The information technology that sits behind TeleMed’s nuclear medicine scanners links Mr Tually with top-flight medical experts in other locations, who can assist in drawing a diagnosis from a scan in real time.
“My focus is on trying to get the patient diagnosed before they see the specialist rather than going from the emergency department to their GP then to a specialist then scanning, diagnosis and back to the specialist,” Mr Tually said.
“If we can go from the emergency department to scanning we can determine immediately whether the patient needs to see a specialist and that doctor is already thinking about a diagnosis.”
Traditionally, nuclear medicine has been the domain of the major city hospitals and supported by a team of medical professionals including physicists, pharmacists, doctors and nuclear medicine scientists.
TeleMed was never going to be able to replicate this in a rural setting but Mr Tually saw the opportunity to use technology to virtualise some aspects of it, particularly the data analysis.
“Nothing will beat a doctor sitting in front of a patient but the reality is we are not going to be able to cope with the patient growth tsunami on current flows of clinicians, and that is in the major cities,” Mr Tually said.
“So if you could tap into the top brain electronically, wouldn’t you rather do that?”
In the early days of its operations the data transfer technology barely coped with the information Mr Tually was sending from Geraldton back to physicians in Perth.
“The amount of information we were tyring to push through those antiquated copper wires, it was like trying to push a tennis ball through a garden hose,” Mr Tually said.
And costly technical breakdowns pushed the business to the brink of collapse.
But with grit and a relentless work ethic, Mr Tually worked through the tough times.

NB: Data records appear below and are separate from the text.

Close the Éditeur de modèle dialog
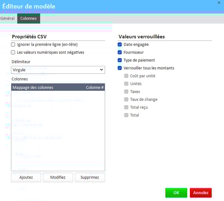This screenshot has width=224, height=201. (x=219, y=2)
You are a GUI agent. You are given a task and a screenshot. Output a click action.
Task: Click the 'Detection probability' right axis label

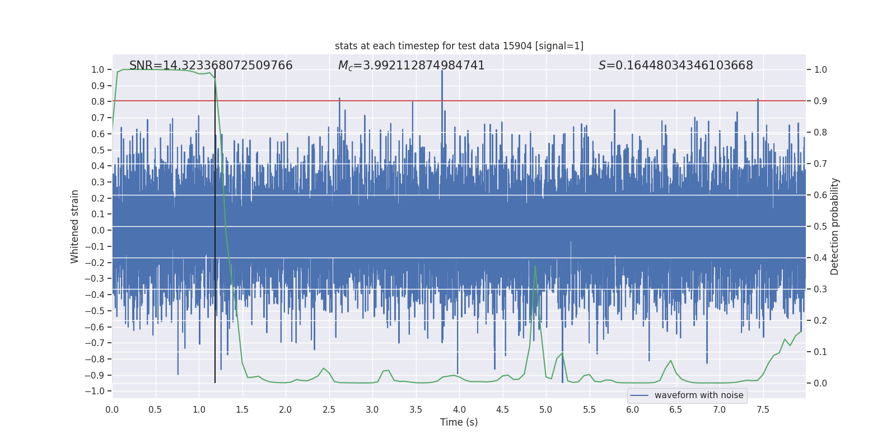pyautogui.click(x=834, y=226)
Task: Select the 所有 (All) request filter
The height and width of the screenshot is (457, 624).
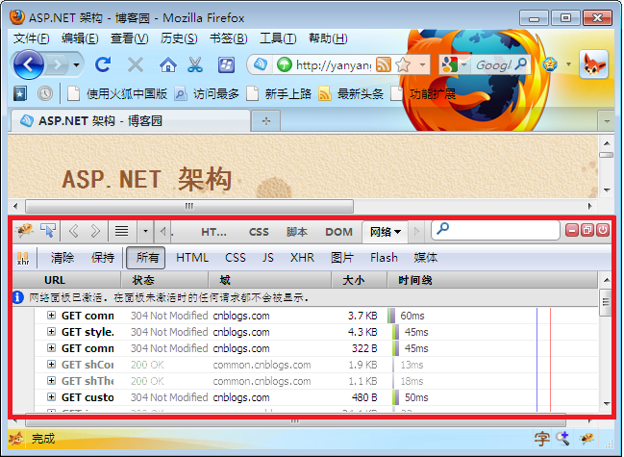Action: (x=148, y=258)
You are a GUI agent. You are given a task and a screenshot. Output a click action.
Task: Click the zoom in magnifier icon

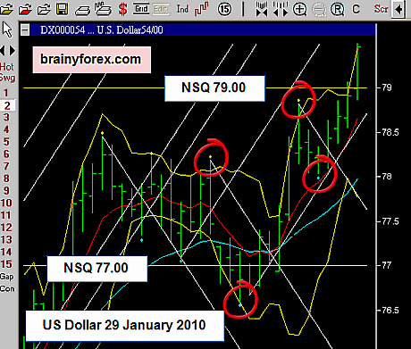click(x=299, y=9)
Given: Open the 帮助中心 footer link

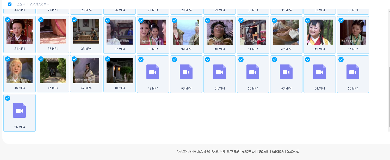Looking at the screenshot, I should click(248, 151).
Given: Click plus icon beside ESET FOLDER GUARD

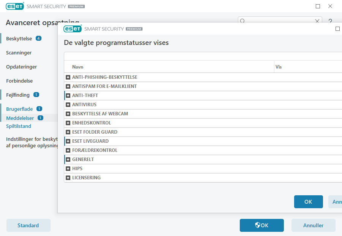Looking at the screenshot, I should point(68,132).
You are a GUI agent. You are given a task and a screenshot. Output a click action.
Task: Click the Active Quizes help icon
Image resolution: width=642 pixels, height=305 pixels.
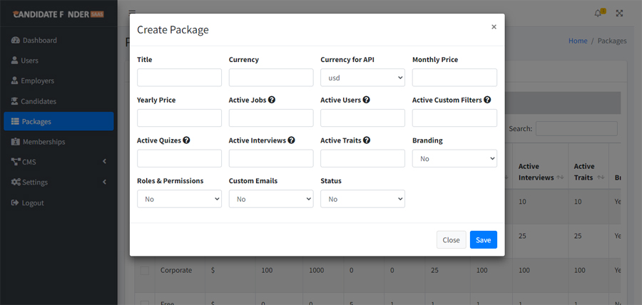tap(187, 140)
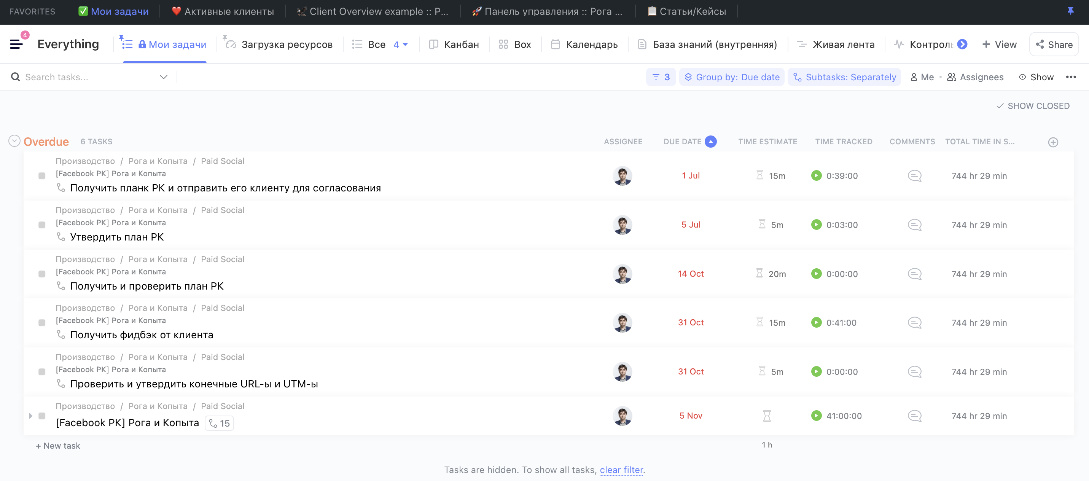Viewport: 1089px width, 481px height.
Task: Open comments for Утвердить план РК task
Action: tap(914, 225)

It’s a steely determination he learned from his father.
Mr Tually’s father David was born with a significant disability in post-war Sydney.
“The world said ‘no David, you can’t do this and you can’t do that’,” Mr Tually said. “He fought against this and built a very successful business, but during the ‘recession we had to have’ my family lost the lot.
“I lived through the indignity of literally being thrown out of the family home by the bank.
“But what is forged in my memory is that dad did not take the easy option and apply for bankruptcy. He maintained his dignity, showed enormous courage, tenacity and battled on with his head held high.”
TeleMed has been a huge investment for Mr Tually, who put his house up as security to purchase the first gamma camera; but it’s his passion for equitable healthcare that has underpinned the operation’s survival and expansion.
From that single clinic in Geraldton, TeleMed now sees patients in Bunbury, Mandurah and Kalgoorlie, and there are plans to expand the network to take in the Great Southern and the Pilbara.
Business is growing strongly and TeleMed’s expansion is only held back by the lack of nuclear medicine scientists keen to work in regional centres.
But big profits are not the ultimate measure of success for Mr Tually.
TeleMed was founded on a no-gap model to ensure there were no out-of-pocket expenses for cancer sufferers, pensioners or patients on social welfare.
“The truth is, if patients in rural areas can’t afford the $150 gap payment (above the Medicare rebate) they just won’t get the test,” Mr Tually said.
Laughing off the label ‘social crusader’, Mr Tually is committed to using the profits he reaps from TeleMed to reinvest in the expansion of the business.
It’s a social capital model he believes avoids the pitfalls of corporatised healthcare.
“I have concerns about healthcare companies being run for the benefit of the shareholders,” Mr Tually said.
“I think we should use capitalist ideas and marketing, because it does make for a more efficient operation but there has to be a release valve, there has to be some profit regulation.”